Click to See Complete Forum and Search --> : Hidden synchronization...?


bp_1986
June 22nd, 2011, 11:36 AM
Hi everybody. I'm developing a multithreaded program in SIMD style, so I'm partitioning an array of, say, N elements in N_thread pieces, each piece made of thread_dim elements. Here is a simplified version of a thread code:


void my_thread( int* array, const int* shared_data, int N, int thread_dim, int thread_id)
{
// ...
for(int i=0; i<thread_dim; ++i)
{
int index = thread_id * thread_dim + i;
if( index < N)
array[index] = shared_data[0] + index;
}
// ...
}

thread_id is 0,1,2,...,N_thread-1 so thread_id*thread_dim is an offset that makes impossible race conditions between threads, so threads share the same pointer but they never access the same position. My question is: is there some kind of hidden synchronization added by OS in pointer accesses, also if threads are accessing different - maybe contiguous - elements? Writing const int* should avoid synchronization problems (if any) when threads access the same position but just to read from?
In addition, I'm compiling everything on Windows XP, Visual Studio 2008 and I'll do the same on Linux, I use Boost Threads.
Thanks to everyone would be so nice to answer!

Biagio

Codeplug
June 22nd, 2011, 12:37 PM
>> is there some kind of hidden synchronization added by OS in pointer accesses
No.

If multiple threads are only reading from the same memory location, and that memory hasn't changed since the threads started, then no synchronization is needed.

>> threads are accessing different - maybe contiguous - elements
Contiguous or not, as long as all threads are only reading then synchronization is not needed.

If threads do need to write (using synchronization), the only thing you need to be aware of with contiguous memory is "word tearing". More specifically, you are in danger of having word-tearing if two threads write to adjacent memory locations, and both of those locations fit within the natural memory granularity of the processor. Since you're accessing contiguous int's through an int pointer, you shouldn't have any problems on an x86 based processor unless the int pointer is totally unaligned (which is shouldn't be).

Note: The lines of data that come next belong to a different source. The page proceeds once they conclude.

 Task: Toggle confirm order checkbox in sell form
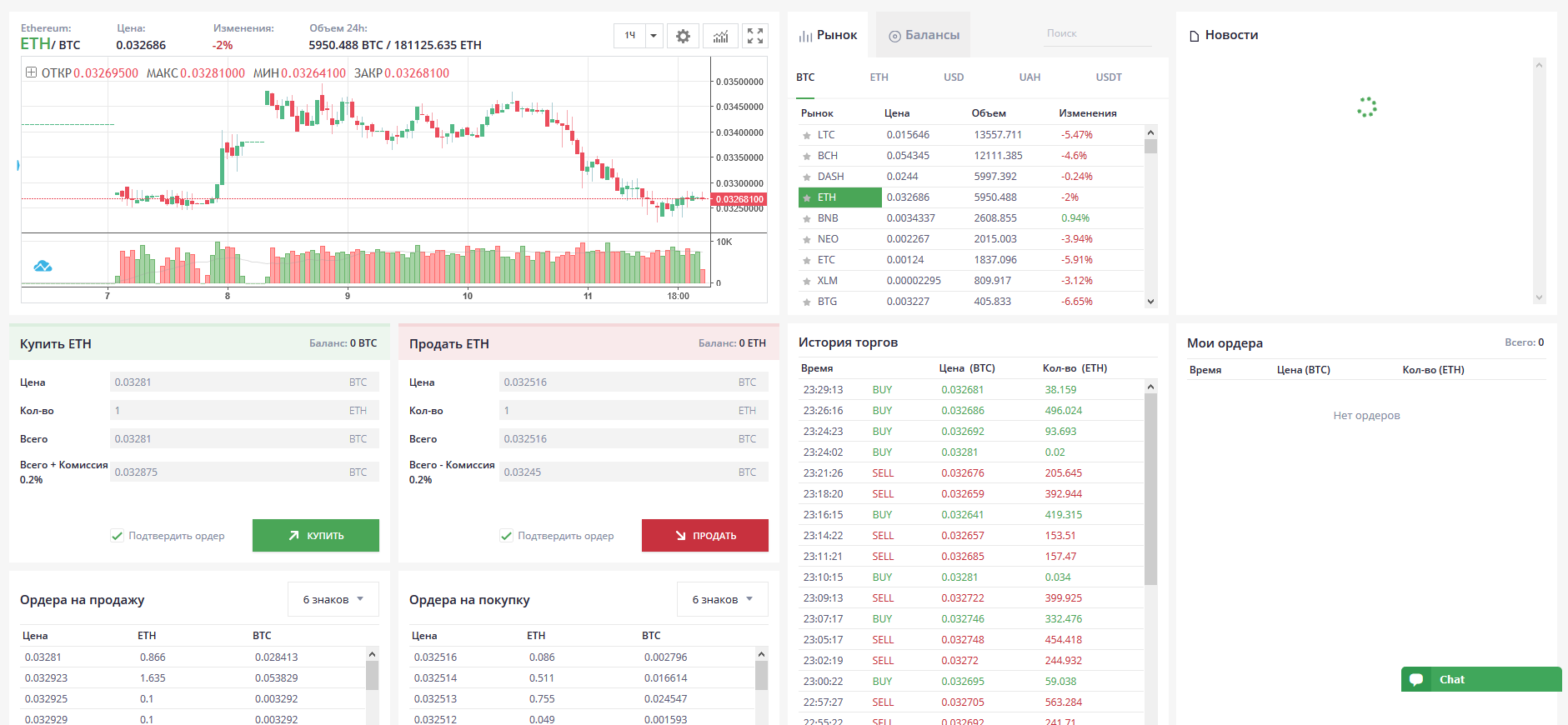tap(507, 536)
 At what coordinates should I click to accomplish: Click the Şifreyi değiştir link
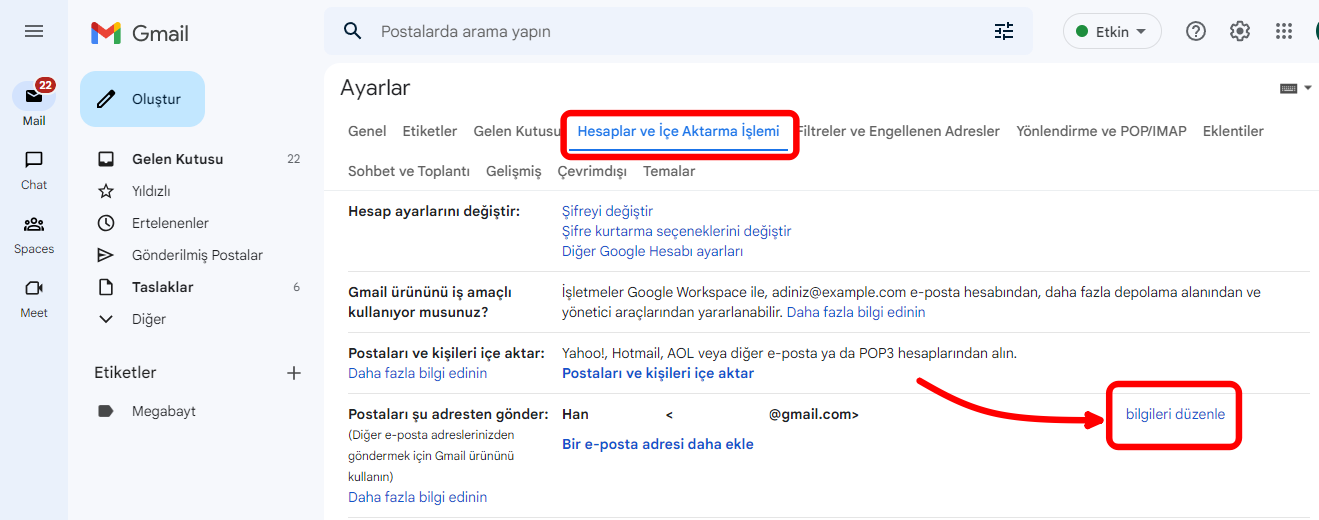click(x=607, y=211)
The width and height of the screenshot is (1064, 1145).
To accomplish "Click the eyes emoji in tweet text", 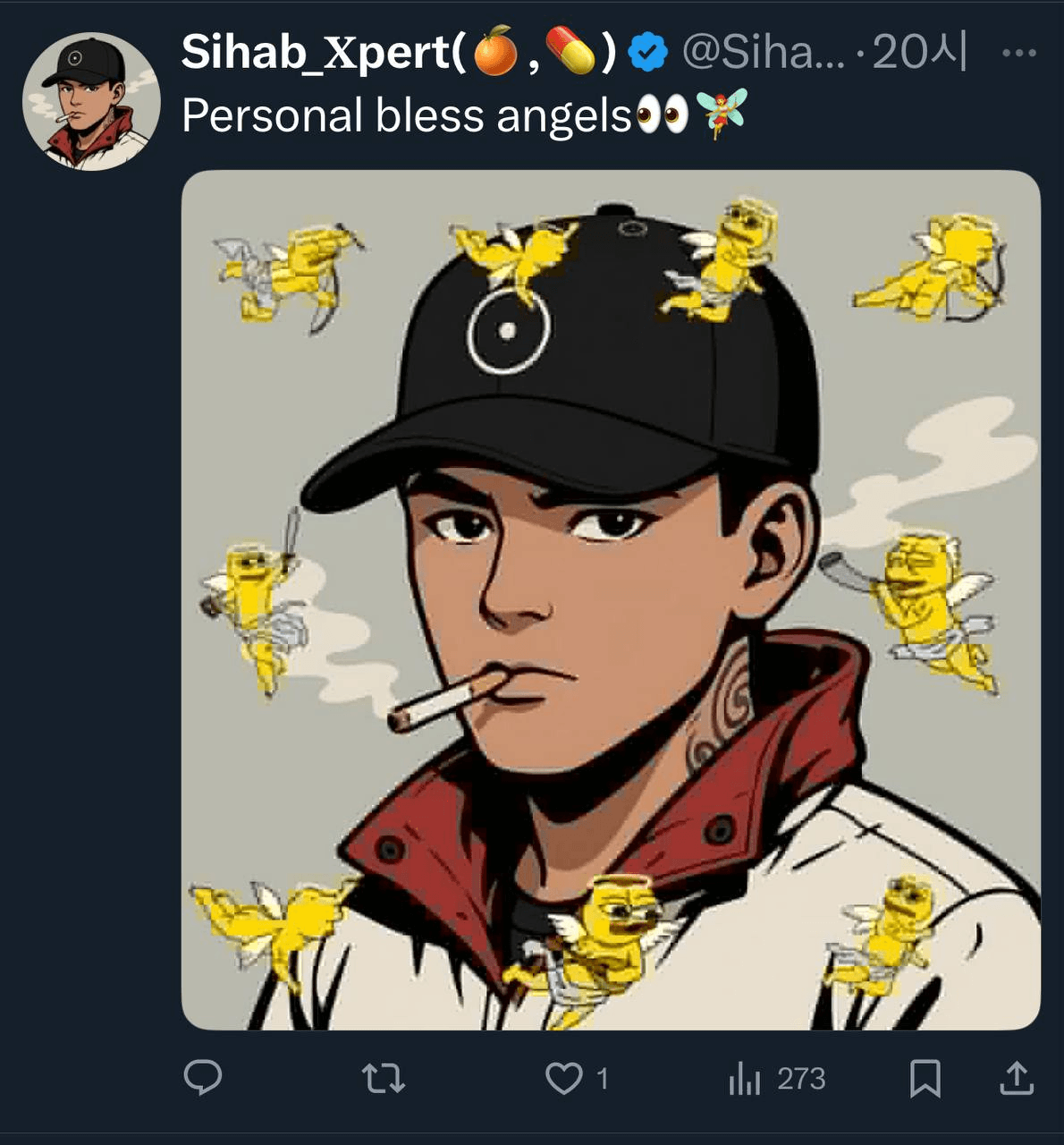I will tap(662, 116).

I can't speak for 64bit, non-x86 processor's though, eg. http://h30097.www3.hp.com/docs/base_doc/DOCUMENTATION/V50_HTML/ARH9RATE/DOCU_007.HTM#gran_sec

gg

bp_1986
June 22nd, 2011, 01:34 PM
Thank you, Codeplug. I had some doubts because executing some multithreaded programs on a quadcore and looking at the average execution time of each program, I found that too many times processing 1000000 elements with a single thread was faster than processing them with 2,3 or 4 threads, so I thought there was some kind of hidden synchronization degradating performances. Again, thanks a lot.

Biagio

Codeplug
June 22nd, 2011, 02:48 PM
"False sharing" can affect performance - which is CPU cache synchronization. You could inspect your code for possible false sharing.

http://developer.amd.com/Membership/Print.aspx?ArticleID=32&web=http%3a%2f%2fdeveloper.amd.com
http://drdobbs.com/go-parallel/article/showArticle.jhtml?articleID=217500206
http://software.intel.com/en-us/blogs/2008/10/09/eliminate-false-sharing-wrong/

gg

bp_1986
June 23rd, 2011, 05:31 AM
Thank you, Codeplug. It's exactly what I was looking for! In particular Dr Dobb's article is to me really useful. I'll correct my code and check if something changes. However, thanks again and goodbye.

Biagio